With these two data, we can recalculate their λ. We can see that the difference in their adjusted Elo index is already quite large, so the final Poisson distribution will also be significantly different.

Figure 4-Poisson distribution for Argentina (left) Saudi Arabia (right) at the group stage after adjustment

Ah! That’s more like it! So from the probability distribution, we can see that the most likely score for this game should be Argentina 2:0 Saudi Arabia. Moreover, the probability of Saudi Arabia getting 0 points is about 75%, and the probability of getting 2 points is less than 5%. Therefore, we can only say that probability calculation is just probability and cannot determine the outcome of a game!

Section 4 Conclusion

Finally, we can briefly introduce how to predict the score of a match using the above method:

1. Find the Elo index of both sides.

2. Obtain the relative Elo index by using the adjustment formula.

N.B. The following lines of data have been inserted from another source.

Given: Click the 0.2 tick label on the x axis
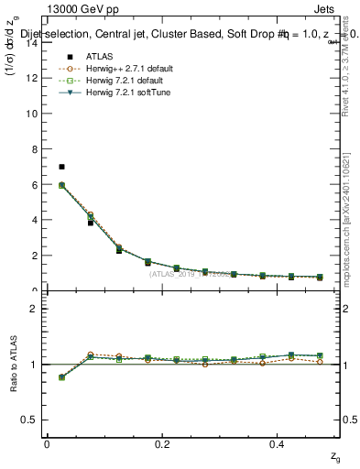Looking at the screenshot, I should (x=162, y=444).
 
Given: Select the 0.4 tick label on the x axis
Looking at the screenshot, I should (x=278, y=444).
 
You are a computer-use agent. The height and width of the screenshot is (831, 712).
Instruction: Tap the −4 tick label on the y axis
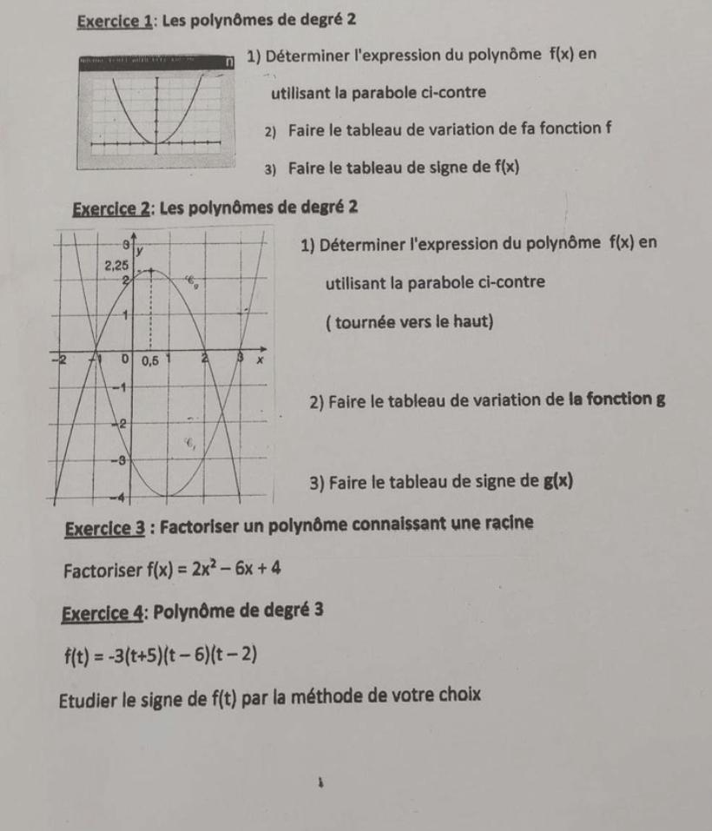(x=113, y=496)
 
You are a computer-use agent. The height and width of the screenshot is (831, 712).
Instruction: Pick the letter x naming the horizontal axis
(x=255, y=359)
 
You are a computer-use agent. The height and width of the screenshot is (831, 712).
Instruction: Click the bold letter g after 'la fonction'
(x=662, y=400)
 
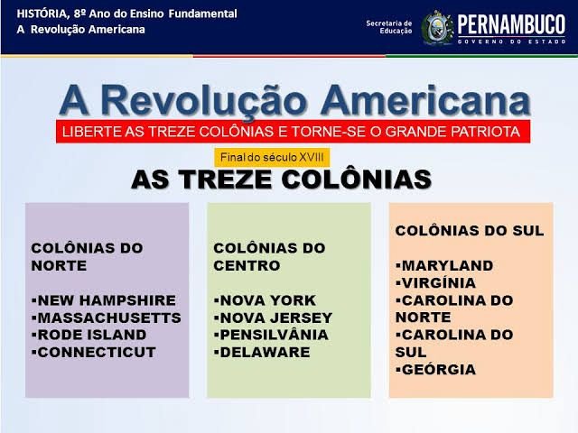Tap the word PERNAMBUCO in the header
click(x=512, y=23)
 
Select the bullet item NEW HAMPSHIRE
click(x=106, y=299)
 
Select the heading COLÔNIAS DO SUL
click(x=470, y=231)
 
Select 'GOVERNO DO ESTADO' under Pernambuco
click(x=512, y=41)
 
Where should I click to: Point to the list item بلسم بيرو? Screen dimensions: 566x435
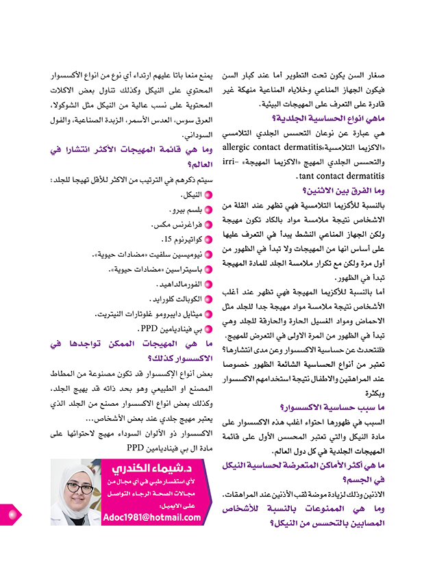[185, 210]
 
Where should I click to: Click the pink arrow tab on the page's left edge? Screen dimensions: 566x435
[10, 513]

3. Substitute to obtain λ and draw a Poisson distribution graph.

4. You can see the scoring probability of each team.

Of course, the above method only considers the relative ability of the teams and does not take into account situational factors such as tactics. Therefore, gambling has risks, and sometimes just feel it!

PS: This article does not discriminate against any team or insult any team. Thank you for reading!

Reference

1. Chater, M., Arrondel, L., Gayant, J. P., & Laslier, J. F. (2021). Fixing match-fixing: Optimal schedules to promote competitiveness. European Journal of Operational Research, 294(2), 673-683.

2. World Football Elo Ratings: 2022 World Cup. https://www.eloratings.net/2022_World_Cup.